The petition also claimed that RA 10354 violates the Constitutional proscription against involuntary servitude or the freedom of an individual from doing an act which he does not intend to do.

"It (RA 10154)... compels individuals and institutions to provide and refer reproductive health services... [t]he requirement to immediately refer the matter to another health care service provider is still considered a compulsion of these practices on the health care service provider who objected.

"In turn, it also prohibits the free exercise of religion, in case their religion prohibit such kind of service as a practice," the petition read.

This, the petition stressed, not only mandates involuntary servitude, but is also a form of harassment on medical profession practitioners.

Petitioners also argued that the title of the law embraces more than one subject which fall under different provisions of the Constitution.

"Falling under two different provisions of the Constitution, it is clear that these two phrases cover different rights. As such, they should be covered by different laws as well," the petition stated.

Another ground for the nullification of the law is that it violates a person's right to life, petitioners claimed.

They argued that life begins at fertilization, and that the pill is an abortifacient.

The petition claimed that oral contraceptives not only inhibit ovulation, they also modify the endometrium (uterus lining), preventing implantation of the fertilized egg.

"All the measures which impair the viability of the zygote at anytime between the instant of fertilization and the completion of labor, constitute, procedures for inducing abortion," the petition read, quoting the US Dept. of Health.

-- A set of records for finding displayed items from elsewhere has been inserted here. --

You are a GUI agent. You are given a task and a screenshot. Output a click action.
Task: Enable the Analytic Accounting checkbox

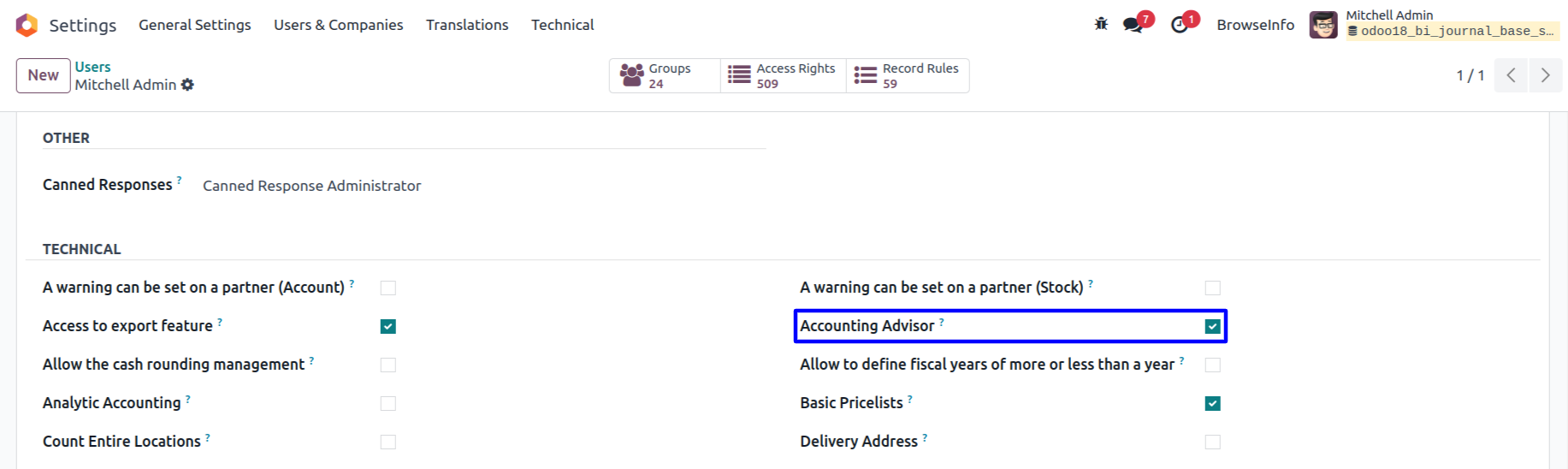(388, 403)
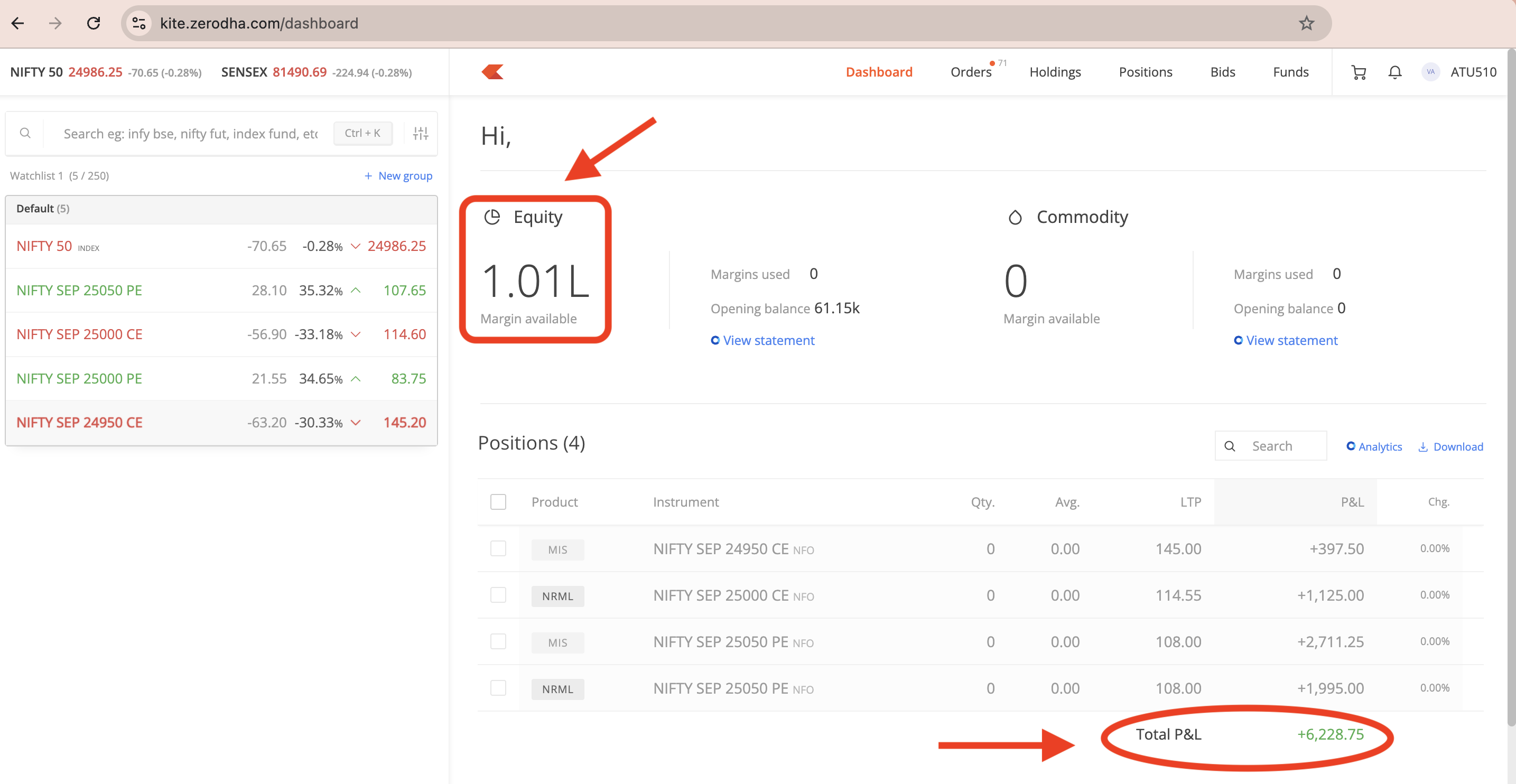The height and width of the screenshot is (784, 1516).
Task: Click down chevron on NIFTY 50 row
Action: tap(356, 246)
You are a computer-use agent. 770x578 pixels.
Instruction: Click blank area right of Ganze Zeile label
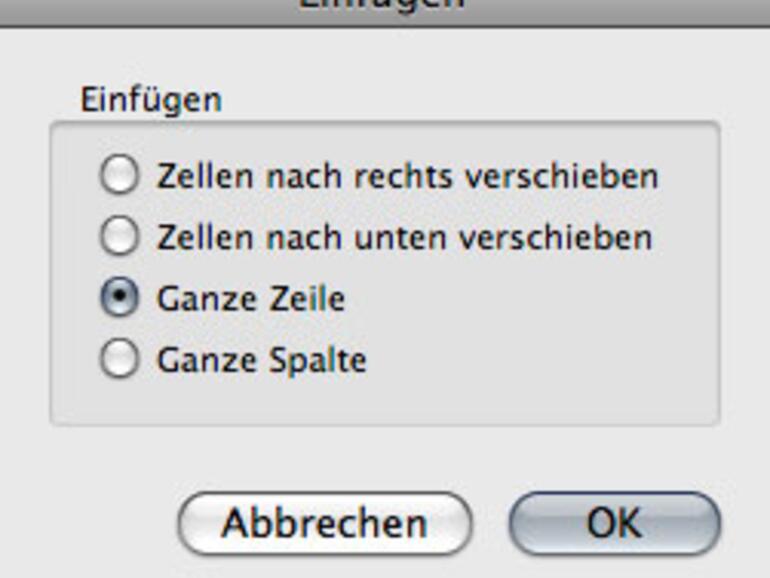point(530,299)
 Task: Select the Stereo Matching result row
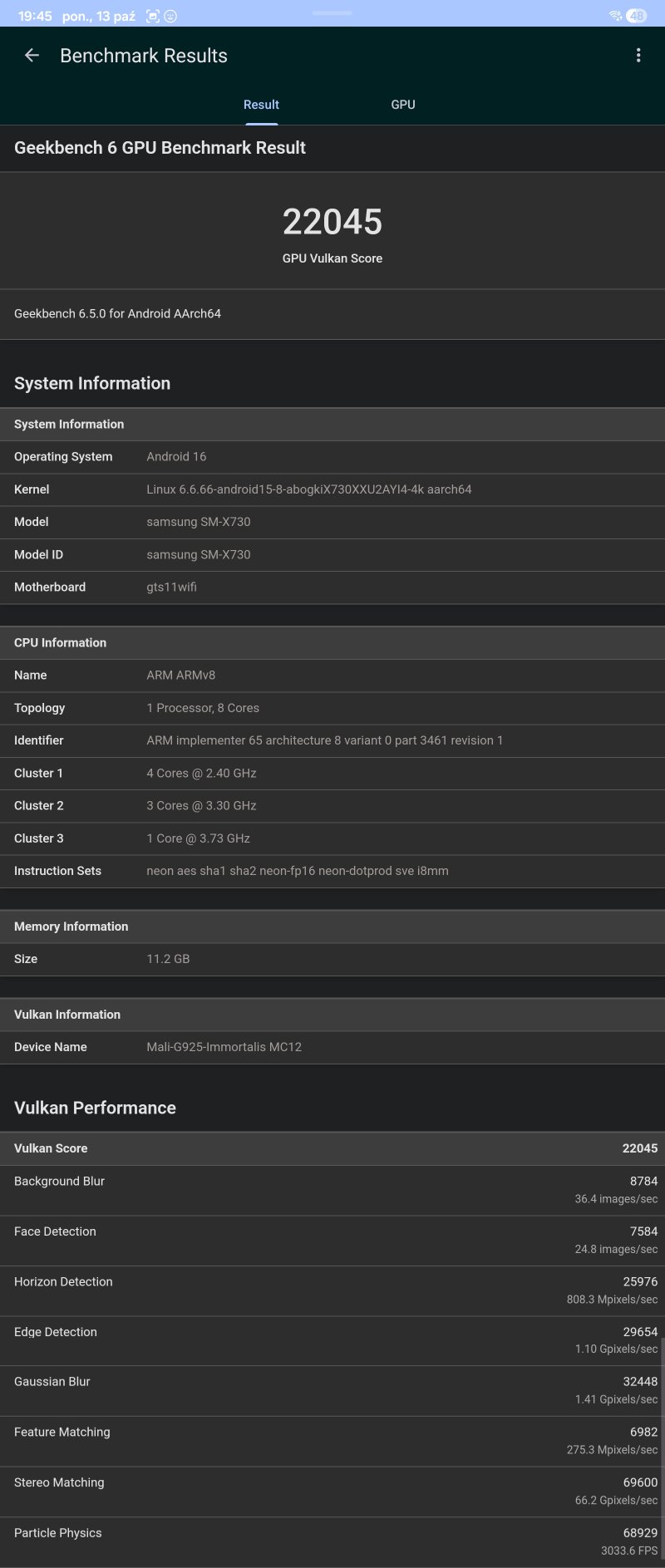coord(332,1492)
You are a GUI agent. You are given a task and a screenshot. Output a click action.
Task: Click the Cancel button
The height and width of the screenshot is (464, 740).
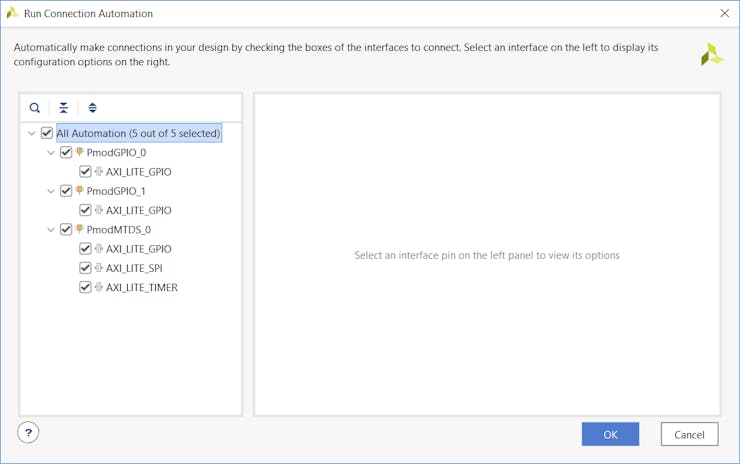tap(690, 434)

Aside from allegedly violating the life of the unborn child, the assailed law also endangers the life of the mother, the petitioners stressed. This is because, according to them, the law "allows the women to use certain drugs that are not only abortifacients but also cause long-term illnesses to women."

The petition cited a monograph released in 2011 by a working group under the World Health Organization's International Agency for Research on Cancer (IARC), which made an "overall evaluation" that "oral combined estrogen-progesterone contraceptives are carcinogenic (cancer-causing) to humans." These cancers reportedly include cancer of the breast, cancer of the uterine cervix, and cancer of the liver.

Petitioners also argued that the law "authorizes the state to control the private education sector, medical industry and employers."